Russia-Ukraine conflict: After further sanctions, the Russian rouble plunges 30% against the dollar, setting a new record low.

The Russia rouble has crashed by 30% against the US dollar, after the US and its allies announced new sanctions against Russia over its invasion of Ukraine.

The new record low for the Russian currency comes after some of the country’s major banks were banned from using the Swift international payment system over the ongoing conflict with it’s neighbor, Ukraine.

Following the rouble crash, and the citizens rush to withdraw cash from banks and ATMs, Russia’s central bank on Sunday, February 27 appealed for calm.

The move by the European Union, United States and their allies to cut off a number of Russian banks from the Swift payment system is the harshest measure imposed to date on Moscow over the Ukraine conflict.

Also in addition to the Swift ban, assets of Russia’s central bank will also be frozen, limiting the country’s ability to access its overseas reserves.

The intention is to “further isolate Russia from the international financial system”, a joint statement said.

Russia is heavily reliant on the Swift system for its key oil and gas exports.

The new ban on the Central Bank of Russia’s ability to use its roughly $630bn in foreign reserves undermines its ability to defend the rouble. Inflation is likely to go up because of the currency’s weakness.

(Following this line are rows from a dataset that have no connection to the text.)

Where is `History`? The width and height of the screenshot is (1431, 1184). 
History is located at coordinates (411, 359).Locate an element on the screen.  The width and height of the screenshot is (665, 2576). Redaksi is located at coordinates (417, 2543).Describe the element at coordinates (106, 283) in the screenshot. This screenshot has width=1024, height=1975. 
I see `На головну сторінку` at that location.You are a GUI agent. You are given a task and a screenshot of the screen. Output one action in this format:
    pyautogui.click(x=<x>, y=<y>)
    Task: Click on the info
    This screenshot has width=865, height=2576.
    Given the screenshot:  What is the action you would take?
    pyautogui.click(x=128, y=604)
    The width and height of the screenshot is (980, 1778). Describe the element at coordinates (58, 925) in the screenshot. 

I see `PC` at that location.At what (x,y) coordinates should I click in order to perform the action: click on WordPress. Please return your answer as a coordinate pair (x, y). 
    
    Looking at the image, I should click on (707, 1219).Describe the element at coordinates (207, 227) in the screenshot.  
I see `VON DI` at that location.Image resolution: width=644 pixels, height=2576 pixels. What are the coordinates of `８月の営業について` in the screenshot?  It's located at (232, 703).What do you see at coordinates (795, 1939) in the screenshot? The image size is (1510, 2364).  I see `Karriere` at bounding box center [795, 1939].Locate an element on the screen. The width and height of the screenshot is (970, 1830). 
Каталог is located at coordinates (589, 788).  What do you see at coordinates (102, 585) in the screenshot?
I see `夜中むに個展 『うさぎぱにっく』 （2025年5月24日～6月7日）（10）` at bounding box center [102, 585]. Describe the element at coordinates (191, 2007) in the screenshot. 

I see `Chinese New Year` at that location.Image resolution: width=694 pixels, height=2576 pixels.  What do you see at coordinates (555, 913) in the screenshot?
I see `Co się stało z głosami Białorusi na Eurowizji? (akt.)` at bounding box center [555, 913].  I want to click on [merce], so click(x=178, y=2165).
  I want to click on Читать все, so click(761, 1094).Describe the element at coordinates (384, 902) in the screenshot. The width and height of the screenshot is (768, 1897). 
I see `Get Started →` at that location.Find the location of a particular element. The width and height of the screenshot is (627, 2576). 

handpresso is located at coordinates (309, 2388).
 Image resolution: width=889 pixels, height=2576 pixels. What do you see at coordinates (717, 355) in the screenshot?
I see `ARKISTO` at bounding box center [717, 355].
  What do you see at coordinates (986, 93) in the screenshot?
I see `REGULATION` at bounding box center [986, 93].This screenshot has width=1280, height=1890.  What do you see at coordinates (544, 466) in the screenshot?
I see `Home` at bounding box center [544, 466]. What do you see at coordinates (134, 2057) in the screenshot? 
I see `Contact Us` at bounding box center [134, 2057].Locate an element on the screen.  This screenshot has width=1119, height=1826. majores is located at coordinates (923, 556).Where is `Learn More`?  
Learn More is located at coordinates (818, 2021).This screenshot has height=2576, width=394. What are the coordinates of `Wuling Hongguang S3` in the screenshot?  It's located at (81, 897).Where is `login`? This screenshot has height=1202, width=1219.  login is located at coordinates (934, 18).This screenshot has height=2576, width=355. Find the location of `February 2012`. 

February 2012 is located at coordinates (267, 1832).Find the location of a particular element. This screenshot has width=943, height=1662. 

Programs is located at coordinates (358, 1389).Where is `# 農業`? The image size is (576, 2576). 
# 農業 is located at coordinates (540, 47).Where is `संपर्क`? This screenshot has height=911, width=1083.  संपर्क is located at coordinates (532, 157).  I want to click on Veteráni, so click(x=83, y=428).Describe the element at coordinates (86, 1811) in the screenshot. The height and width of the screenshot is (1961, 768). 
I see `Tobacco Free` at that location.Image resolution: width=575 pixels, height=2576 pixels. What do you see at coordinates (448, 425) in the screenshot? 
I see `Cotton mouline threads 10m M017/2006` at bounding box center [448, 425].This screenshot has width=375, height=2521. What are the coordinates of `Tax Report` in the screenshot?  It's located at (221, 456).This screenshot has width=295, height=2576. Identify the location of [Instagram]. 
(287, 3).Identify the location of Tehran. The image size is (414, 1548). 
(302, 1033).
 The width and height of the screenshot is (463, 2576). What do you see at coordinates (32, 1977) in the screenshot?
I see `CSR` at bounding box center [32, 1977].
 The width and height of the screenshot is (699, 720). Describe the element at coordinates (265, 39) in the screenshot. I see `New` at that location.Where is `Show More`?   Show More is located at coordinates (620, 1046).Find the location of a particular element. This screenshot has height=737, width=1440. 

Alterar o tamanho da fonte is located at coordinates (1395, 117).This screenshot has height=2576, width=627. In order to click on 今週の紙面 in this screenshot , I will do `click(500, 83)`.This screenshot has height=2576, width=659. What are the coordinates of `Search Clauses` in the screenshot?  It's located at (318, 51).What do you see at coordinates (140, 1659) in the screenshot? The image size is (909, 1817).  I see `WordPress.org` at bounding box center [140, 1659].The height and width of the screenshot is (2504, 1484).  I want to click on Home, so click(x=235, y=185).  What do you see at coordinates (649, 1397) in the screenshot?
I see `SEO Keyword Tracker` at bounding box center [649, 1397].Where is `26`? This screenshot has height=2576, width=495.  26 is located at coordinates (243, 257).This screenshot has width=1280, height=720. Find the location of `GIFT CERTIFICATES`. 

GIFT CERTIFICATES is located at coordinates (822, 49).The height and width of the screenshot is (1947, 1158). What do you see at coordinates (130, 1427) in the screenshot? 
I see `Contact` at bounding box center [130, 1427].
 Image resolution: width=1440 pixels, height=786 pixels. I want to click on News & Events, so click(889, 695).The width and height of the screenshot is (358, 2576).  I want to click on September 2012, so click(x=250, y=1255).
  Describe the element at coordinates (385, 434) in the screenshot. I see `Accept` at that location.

This leaves the central bank with a few options, including raising interest rates or limiting the amount of money that can be brought into or out of the country.

Russia’s central bank said it “has the necessary resources and tools to maintain financial stability and ensure the operational continuity of the financial sector”.

In the first day of trading since harsh new sanctions were imposed, the Russian rouble plunged to a new record low against the US dollar. The euro sank more than 1%, while the price of oil surged above $100 per barrel..

Since the sanctions were imposed, several Russians have been pictured waiting in long queues, worried that their bank cards may be stopped from working or that limits will be placed on the amount of cash they can withdraw.

Alexandre Moutin, head of investments at SMBC Private Wealth, believes “a bank run is already ongoing and will most likely intensify in the coming days”.

“The military conflict will last longer than Putin expected and the reaction of the West and the global community might be more harmful that he expected too,” he said to the press.